Work item >> Apart from the images, the records below need to be copied exactly.
|---|
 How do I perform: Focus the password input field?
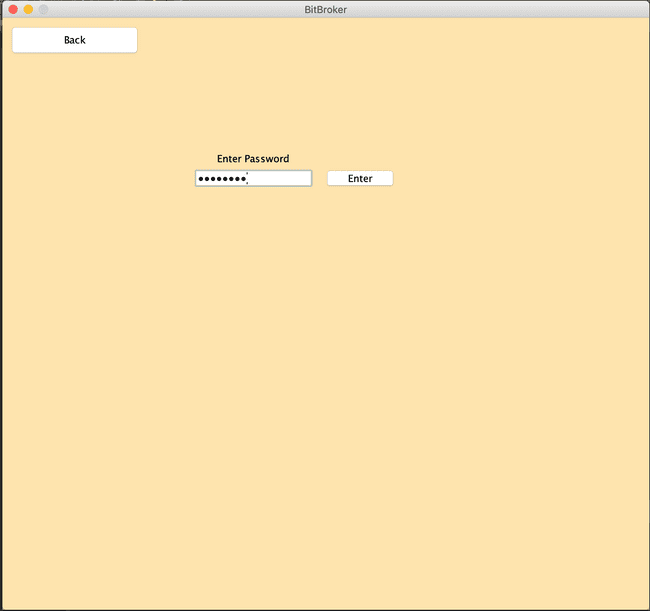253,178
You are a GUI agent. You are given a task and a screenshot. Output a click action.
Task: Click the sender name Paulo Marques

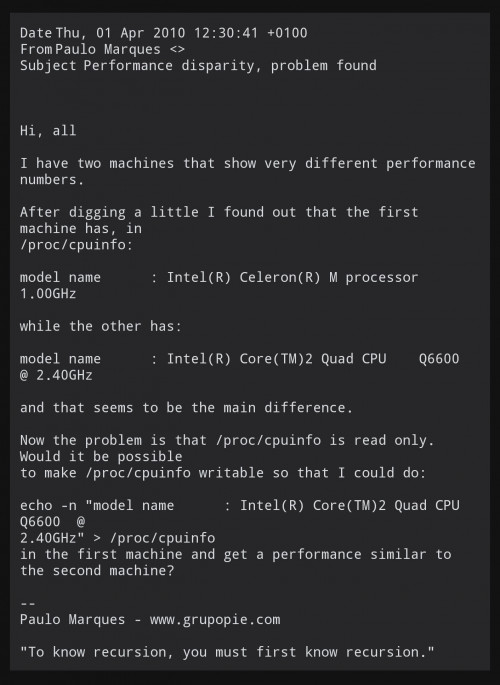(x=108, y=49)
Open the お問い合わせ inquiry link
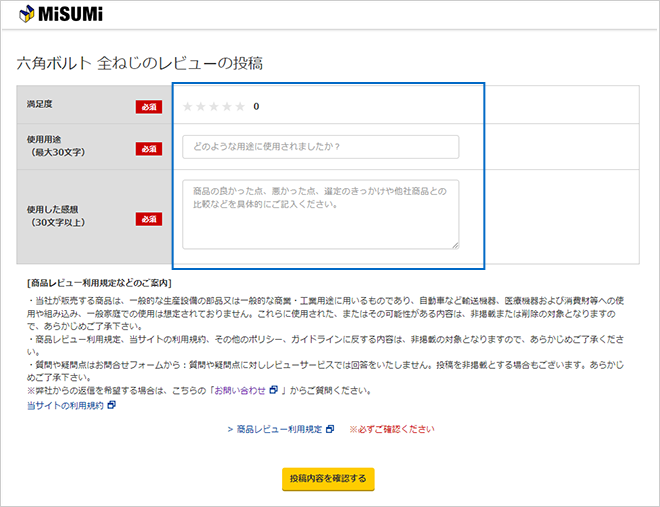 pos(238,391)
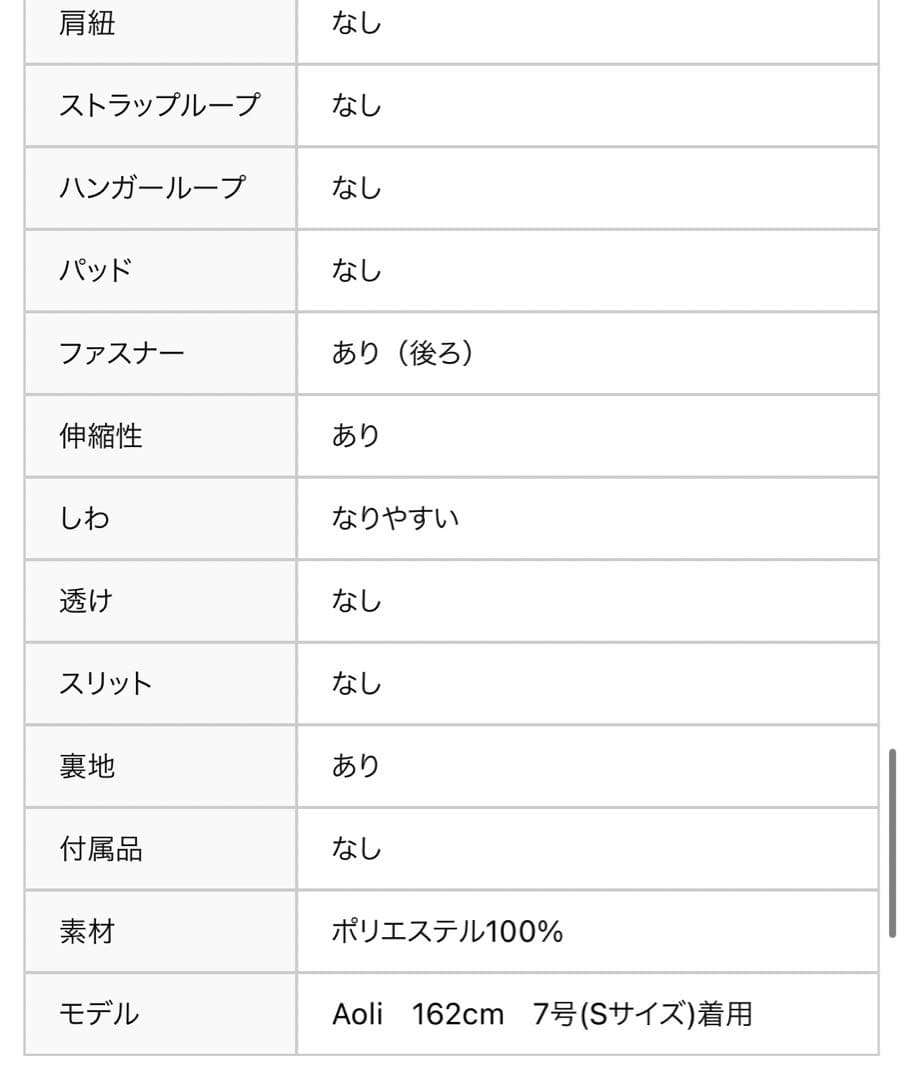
|---|
Exercise answer >>
 How do I perform: Focus the password input field?
253,178
You are a GUI agent. You are given a task and a screenshot. Output a click action.
Task: Click the sender name Paulo Marques

(x=108, y=49)
Open the お問い合わせ inquiry link
 pos(238,391)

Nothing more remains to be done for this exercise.